- Theatrical poster
- Directed by: Jeong Yong-ki
- Written by: Jeong Yong-gi
- Produced by: Han Man-taek
- Cinematography: Jo Cheol-ho
- Edited by: Nam Na-yeong
- Distributed by: Lotte Cinema Cineclick Asia
- Release date: 30 July 2004;
- Running time: 90 minutes
- Country: South Korea
- Language: Korean
- Budget: $2 million

= Doll Master =

The Doll Master is a 2004 South Korean horror film directed by Jeong Yong-ki.

==Plot==
60 years ago, a doll and a woman in a red kimono (Jeong Yu-mi) fell in love in the Korean countryside with a young doll-maker, and when they begin to date he makes a doll in her likeness. Not long after they get married, the woman in the red kimono is murdered, and the blame was put on the doll-maker. He was arrested but was released by the police due to the lack of evidence but was later killed by vigilantes in the woods. Not content to be without her maker, the doll, possessed by the woman's spirit, sat by his grave for all eternity.

In present day, Hae-mi (Kim Yoo-mi), a sculptor, Tae-seong (Shim Hyung-tak), a model looking for work, Young-ha (Ok Ji-young), a woman who talks to her doll like it's alive, Jung-ki (Im Hyung-joon), a photographer, and Sun-young (Lee Ka-yeong), a ditzy high school student, arrive at an isolated doll museum after receiving an invitation that dolls will be made in their image. They are greeted by siblings Choi Jin-wan (Chun Ho-jin), the museum's curator, and Im Jae-won (Kim Do-young), the paraplegic doll-maker.

Then, odd events begin to occur.

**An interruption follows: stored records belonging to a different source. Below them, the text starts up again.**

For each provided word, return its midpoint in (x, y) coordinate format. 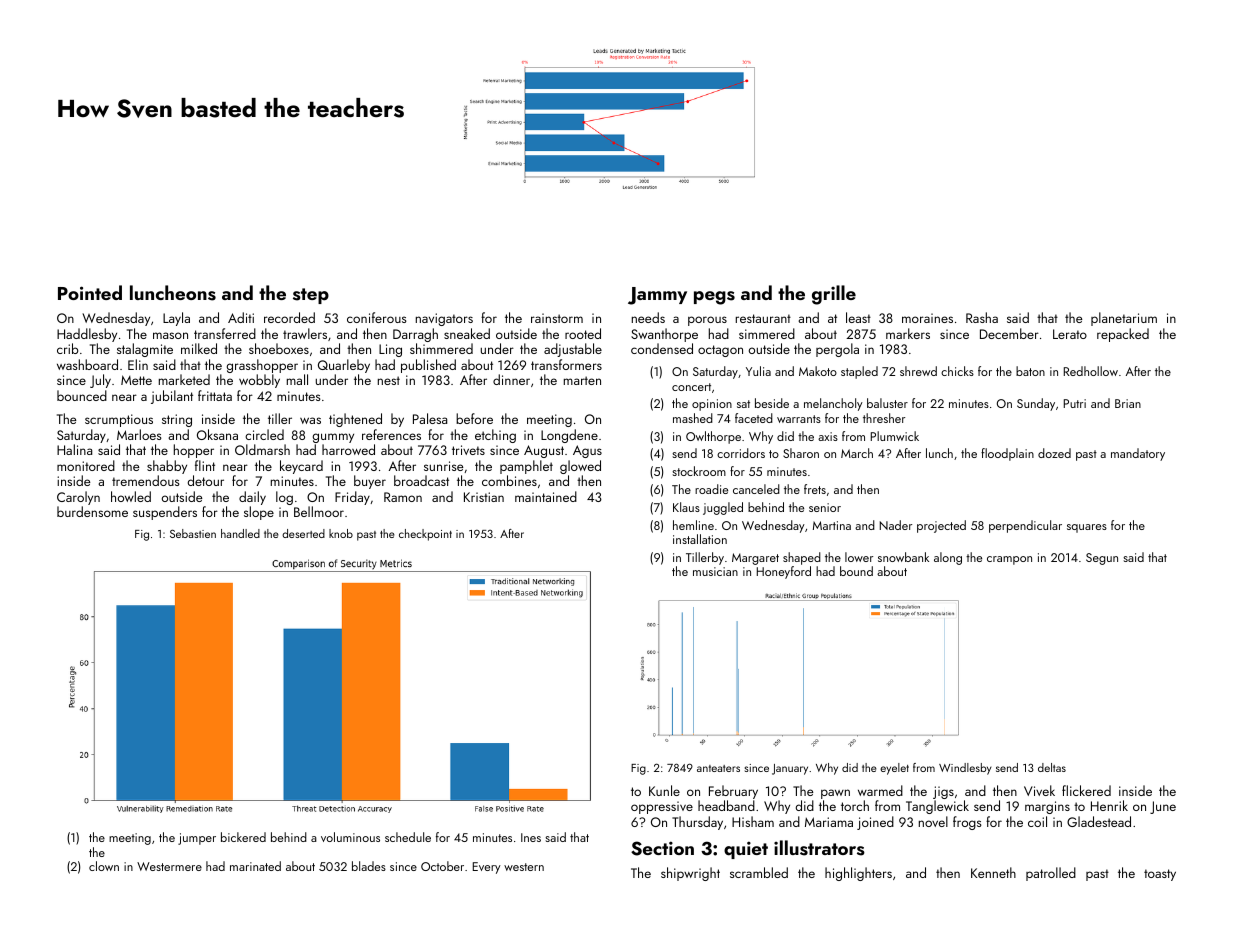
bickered (243, 837)
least (858, 317)
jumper (197, 839)
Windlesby (965, 769)
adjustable (573, 350)
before (474, 418)
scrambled (759, 872)
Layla (176, 319)
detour (206, 480)
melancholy (833, 404)
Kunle (664, 790)
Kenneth (993, 872)
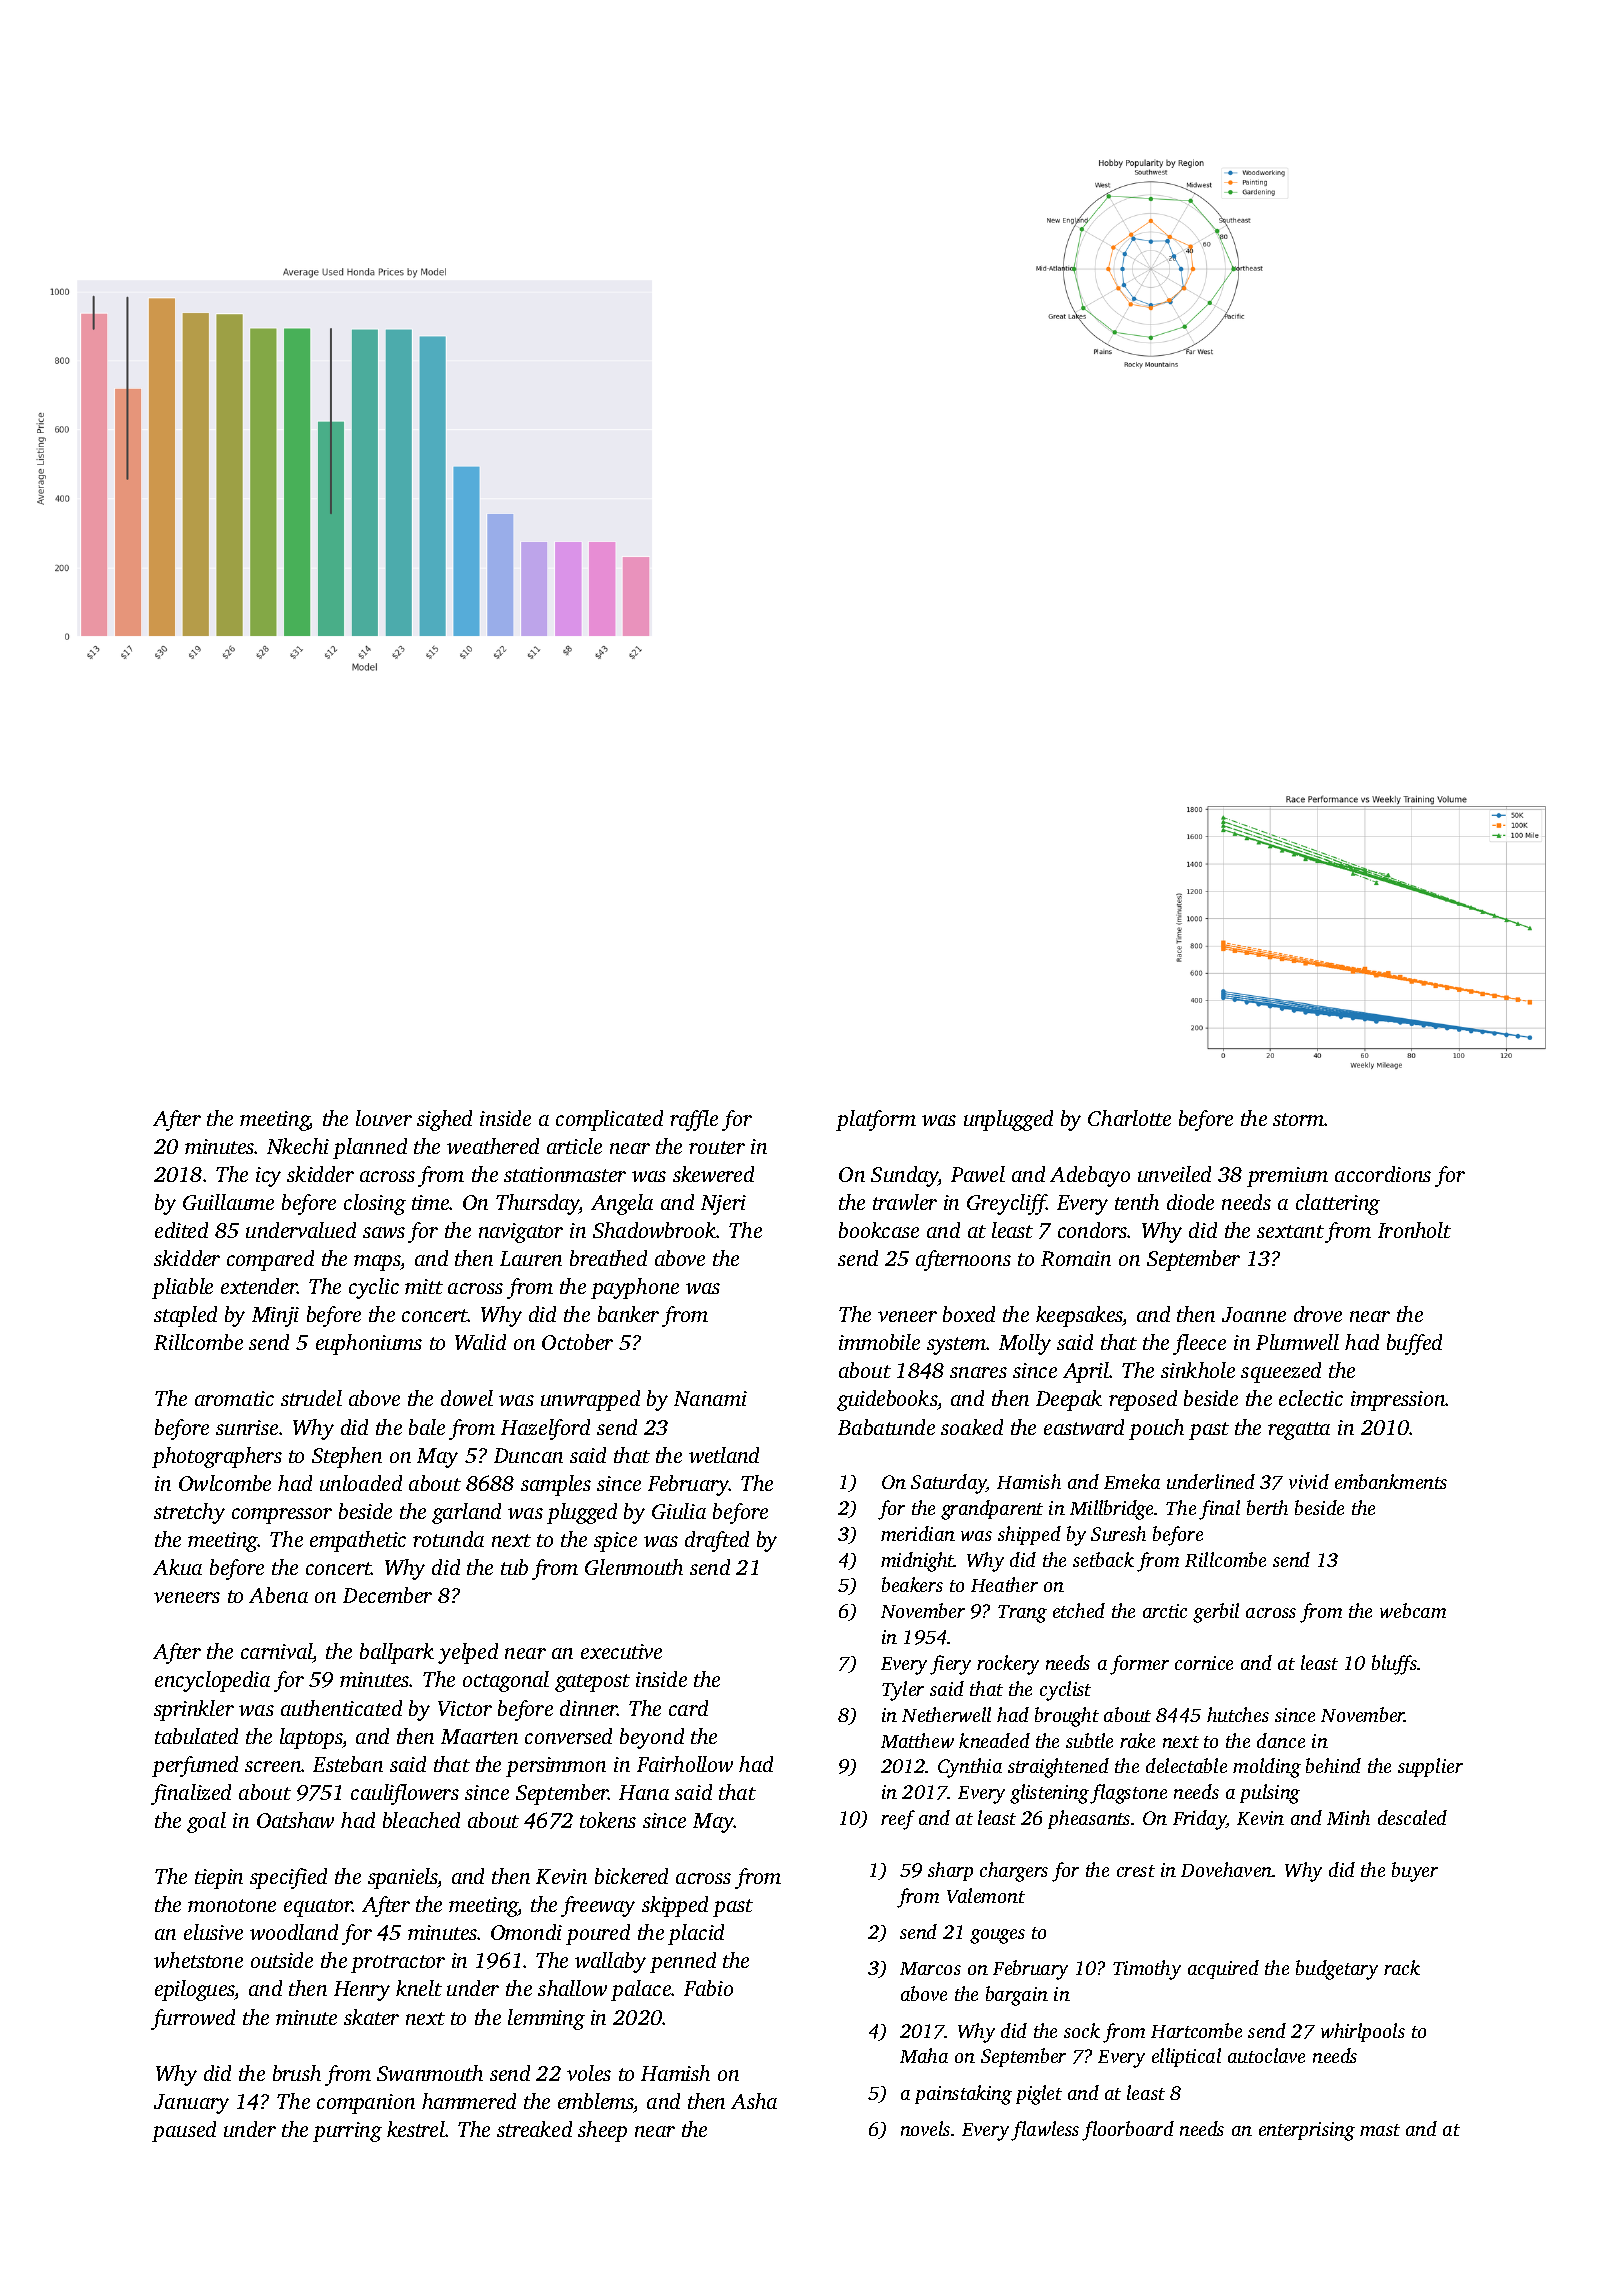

Hae-mi catches sight of a mysterious young girl in a red dress who shows up repeatedly on the museum grounds. Tae-seong has an encounter with a doll that reaches out and touches him, and it is shown that the curator is keeping a man chained underground. Hae-mi talks to the girl in the red dress, learning that her real name is Mi-na (Lim Eun-kyung). Things take a nasty turn when someone destroys Young-ha's doll, and she becomes suicidal and hangs herself, causing the group to panic. Hae-mi attempts to find her red-dressed friend, but is alarmed to find a crying Mi-na with bloody hands. Mi-na suddenly asks Hae-mi why she doesn't recognize or remember her, before fleeing in tears. Inside the house, Sun-young and Jung-ki are both murdered.

Hae-mi finally remembers that when she was younger, she had a doll that she loved so much that it gained a soul, resulting in Mi-na. Tae-seong reveals himself to be a police officer who had come to investigate a recent murder at the museum, and handcuffs Hae-mi in suspicion. However, Im reveals that she is possessed by the red kimono woman's doll, who wants to avenge its maker and has come alive due to being inhabited by the spirit of the woman in the red kimono; all the guests Im invited are the descendants of the doll-maker's vigilante killers. Furthermore, Tae-song's great-grandfather is revealed to be the real killer of the wife of the dollmaker. Angry at being rejected by Hae-mi, Mi-na admits to murdering the other guests and kills Tae-seong before going after Hae-mi. She stops her murder attempt when she sees Hae-mi's scar, remembering the childhood incident where Hae-mi protected her. However, Im destroys Mi-na's soul before attempting to finish off Hae-mi.

Im's husband, the previously chained man, shoots Im and then kills the curator. He finds his dying wife, saying he regrets bringing the red kimono doll from the woods after all the trouble it caused. In the end, Hae-mi and Im's husband burn the dolls and the remaining corpses.

==Cast==
- Kim Yoo-mi as Hae-mi, the sculptor
- Shim Hyung-tak as Tae-seong, the "model" who later reveals to be a police officer
- Ok Ji-young as Young-ha, the woman with the Demian doll
- Lee Ka-yeong as Sun-young, the ditzy high school student
- Im Hyung-joon as Jung-ki, the photographer
- Lim Eun-kyung as Mi-na, the soul of the doll Hae-mi once owned. She was later retrieved by Im Jae-won after being discarded.
- Chun Ho-jin as Choi Jin-wan, the museum's curator and Im's brother
- Kim Do-young as Im Jae-won, the museum's doll maker
- Jeong Yu-mi as woman in red kimono. She was the muse for the red kimono doll.
- Byeon Ju-yeon as young Hae-Mi
- Nam Myung-ryul as Im Jae-won's husband who was chained throughout the film

==Dolls==
Although the story states that the dolls are decades old, many of them featured in the film are modern ball-jointed dolls. Some of the dolls such as Mi-na and Demian are a part of the "Event" series of "The AI" dolls from a Korean doll company called Custom House.

==Release==
The Doll Master was released in South Korea on 30 July 2004. In the Philippines, the film was released by Viva Entertainment on 20 October 2004.